Significance. If the symbolic ground truths are verifiably correct and transfer without substantial distribution shift, the work provides a scalable, reproducible pipeline for creating mathematically precise training data that targets visual hallucinations and long-horizon reasoning failures in LMMs. The public release of datasets and code is a clear strength supporting reproducibility and follow-on research. The reported concentration of gains on diagram-dependent tasks is consistent with the motivating hypothesis.
major comments (2)
- [§3.2] §3.2 (SymGT Solver description): No error rates, sample-wise human verification, or cross-validation against independent geometry libraries (e.g., SymPy or GeoGebra) are reported for the analytic solver outputs across the 127K questions. Because the central performance attribution rests on the claim of 'exact symbolic ground truths' and 'answer-verified CoT pairs,' even modest systematic solver failures would mean SFT reinforces incorrect reasoning rather than mitigating fragmentation.
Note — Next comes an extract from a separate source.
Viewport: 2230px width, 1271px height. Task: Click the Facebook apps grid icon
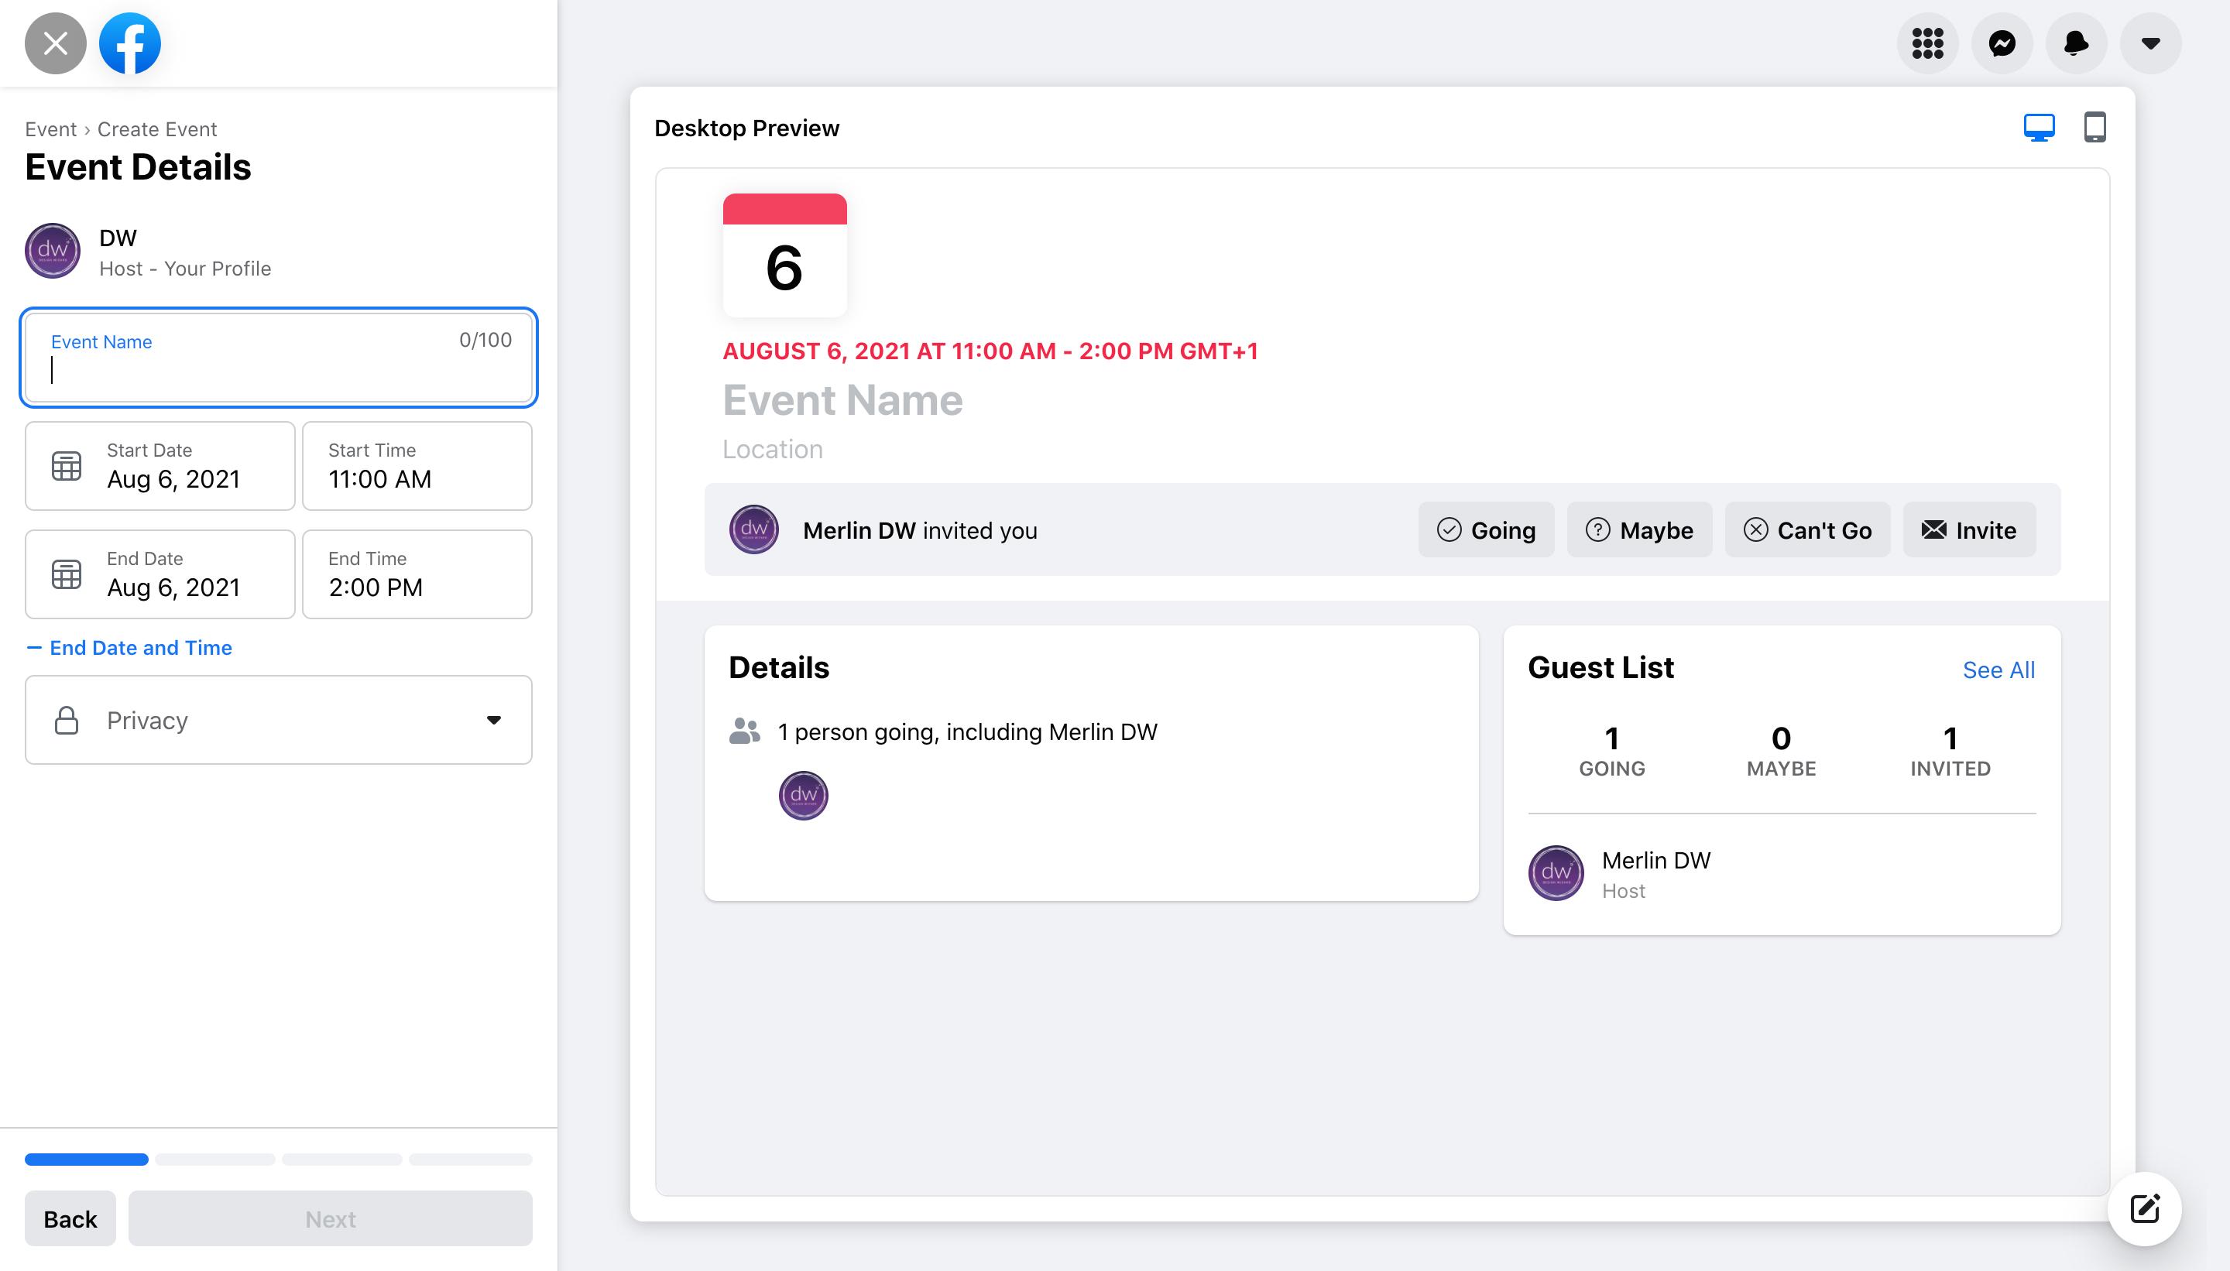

- [§5] §5 (Experimental results): The reported benchmark improvements lack details on train/validation/test splits of GeoSym127K, statistical significance testing (e.g., multiple random seeds or confidence intervals), or controls for synthetic-style artifacts versus real diagram distribution shift. These omissions make it difficult to confirm that the +22.21% and +6.19% gains are robust and attributable to the symbolic supervision rather than dataset-specific overfitting.
minor comments (2)
- [Abstract] Abstract and §1: The phrase 'long-horizon logic fragmentation' is used without a precise definition or citation; a short formalization would improve clarity for readers outside the immediate subfield.
- [Figure 1] Figure 1 and rendering pipeline description: The caption and text could more explicitly state the resolution and anti-aliasing settings used for the 51K images to allow exact reproduction.
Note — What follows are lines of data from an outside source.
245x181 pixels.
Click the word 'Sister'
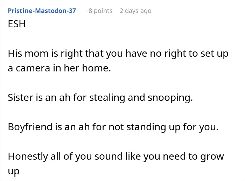(x=20, y=98)
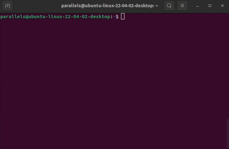Click the tilde directory in the prompt
The height and width of the screenshot is (149, 229).
114,17
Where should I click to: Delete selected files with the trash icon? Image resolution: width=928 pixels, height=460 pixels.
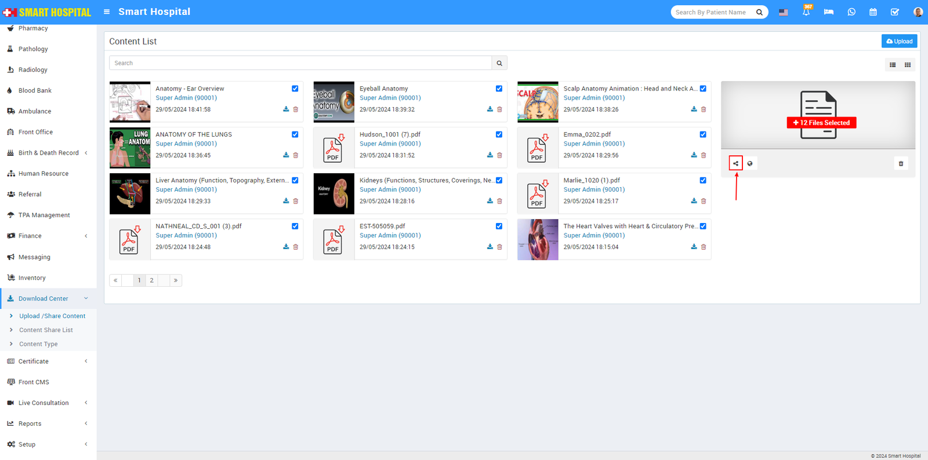tap(901, 163)
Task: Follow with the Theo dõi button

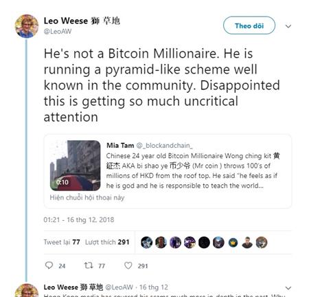Action: click(249, 25)
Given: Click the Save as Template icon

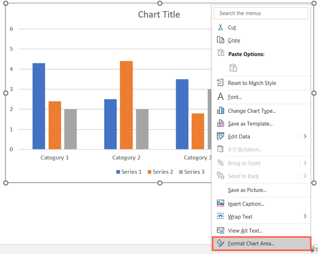Looking at the screenshot, I should (220, 123).
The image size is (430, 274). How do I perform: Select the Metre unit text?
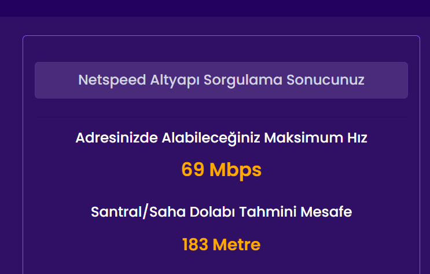click(236, 244)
Simulated Author's Rebuttal
We thank the referee for the constructive feedback on verification of the SymGT Solver and robustness of the reported gains. We respond to each major comment below and will incorporate revisions to address the concerns.
read point-by-point responses
-
Referee: [§3.2] §3.2 (SymGT Solver description): No error rates, sample-wise human verification, or cross-validation against independent geometry libraries (e.g., SymPy or GeoGebra) are reported for the analytic solver outputs across the 127K questions. Because the central performance attribution rests on the claim of 'exact symbolic ground truths' and 'answer-verified CoT pairs,' even modest systematic solver failures would mean SFT reinforces incorrect reasoning rather than mitigating fragmentation.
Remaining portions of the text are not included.